Salinity is caused by ground water carrying salts that have been dissolved
out of subsoil layers, and then seeping up to the soil surface and evaporating.
The salts are concentrated at the soil surface when the water evaporates. Moderate
salinity signs can be more subtle than the classic white-ringed slough, but
worsening salinity problems are a sign ground water is building.

"Look for poor crops in low spots that should be more productive,"
says Payne. "A yield map is ideal, but sometimes you can just see the crop
is thinner there than on mid-slopes. Poor stands of peas can be a red flag too.
Peas are very sensitive to salinity and emerge poorly in salt-affected areas."

Soil test results that include EC values as low as '2' likely indicate salinity
problems, because salinity usually varies considerably over a field and most
soil tests are an average for the whole field. If you suspect salinity, soil
test the affected areas. An EC value of 2 to 4 in affected areas shows slightly
saline soils that can affect sensitive crops. EC of 4 to 8 reflects moderately
saline soils and 8 to 16 as severely saline where only saline tolerant plants
can survive. An EC greater than 16 means few plants can survive.

A salinity meter can give you a good idea of salinity right in the field. Check
that the salt-causing problem is the more common calcium sulphate and not sodium
sulphate. Sodium problems are much more difficult to handle.

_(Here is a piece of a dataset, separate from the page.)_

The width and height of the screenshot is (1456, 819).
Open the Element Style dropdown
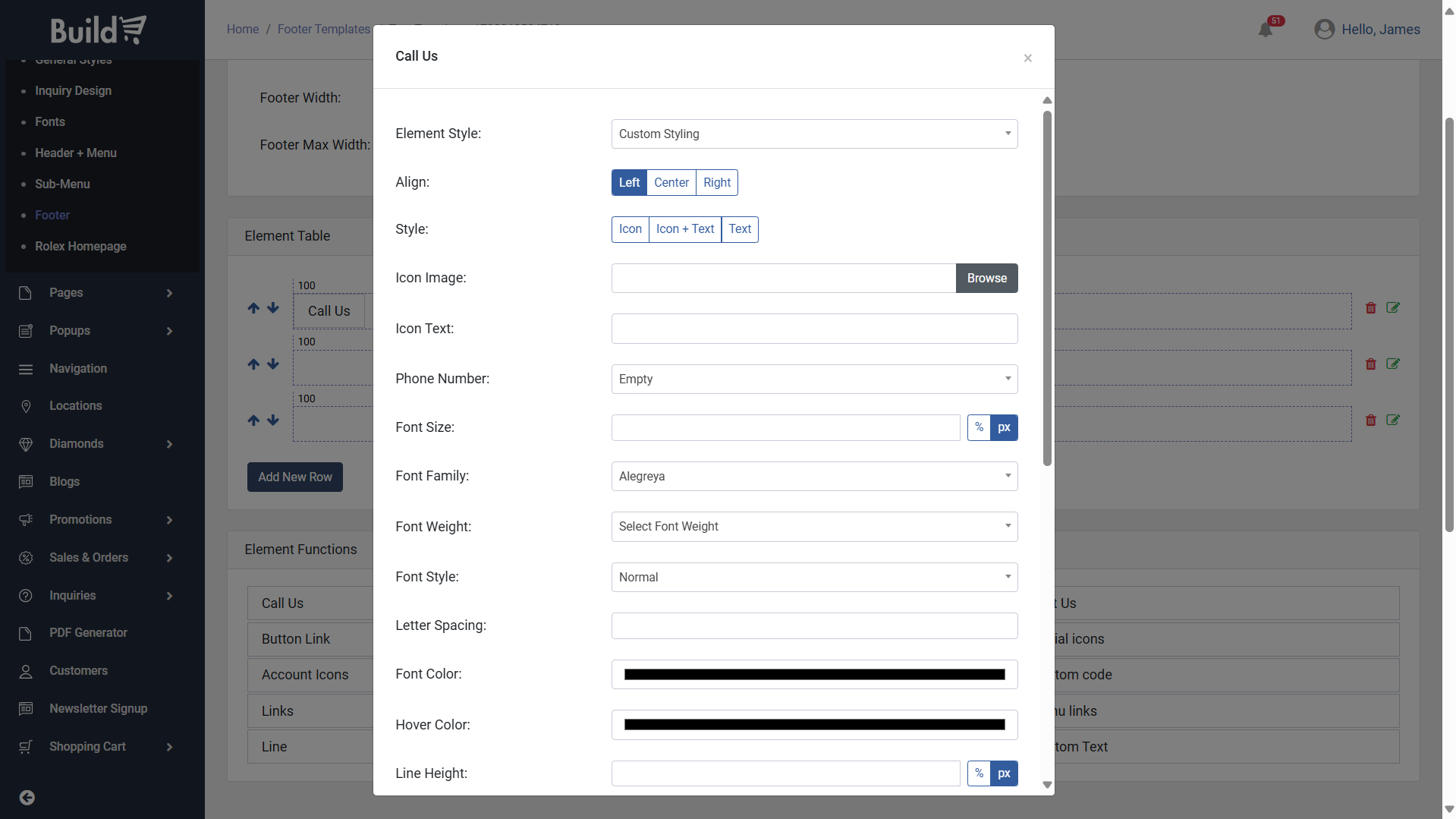click(813, 134)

Deal with mildly saline areas by growing barley rather than wheat. However,
that just solves a cropping problem and is not really a long-term salinity solution.
And, applying manure definitely does not help, says Payne. "Manure is high
in salt, so it won't help soil with high salt levels grow a crop," he says.
"Nothing you add to saline soil really helps."

Anatomy of a saline seep
"Salinity problems have two parts: a source and a seep," explains
Payne. "Water entering the source as rain or snow seeps through the soil
profile to an impermeable layer, then travels along it until it's close enough
to the soil surface to form a slough or a saline area. Construction can force
ground water to the surface – that's why saline seeps are often beside
a road."

"Eliminating fallow is the first step in managing saline land," says
Dunn. "Most annual crops only use water in the top one to 1.5 metres. Sunflowers
are the exception, rooting as deep as two metres. Diverse rotations with cereals,
pulses and oilseeds like mustard and canola can use a lot of water compared
to crop-fallow, but deep-rooted perennial forages increase water use intensity
even more.

"Salt tolerant grasses may be better in very saline areas. They can tolerate
salinity and lower water tables to promote deeper leaching of salts. Don't just
focus on the seep area, though: Surrounding cropland is the most likely ground
water source," says Dunn.

"To really solve a salinity problem, you have to stop the water at the
source," says Payne. "Finding the source can be a challenge because
the water follows an underground grade, which may or may not match the surface
contours. Once you've identified the likely source, the goal is to intercept
the moisture that's recharging the saline seep."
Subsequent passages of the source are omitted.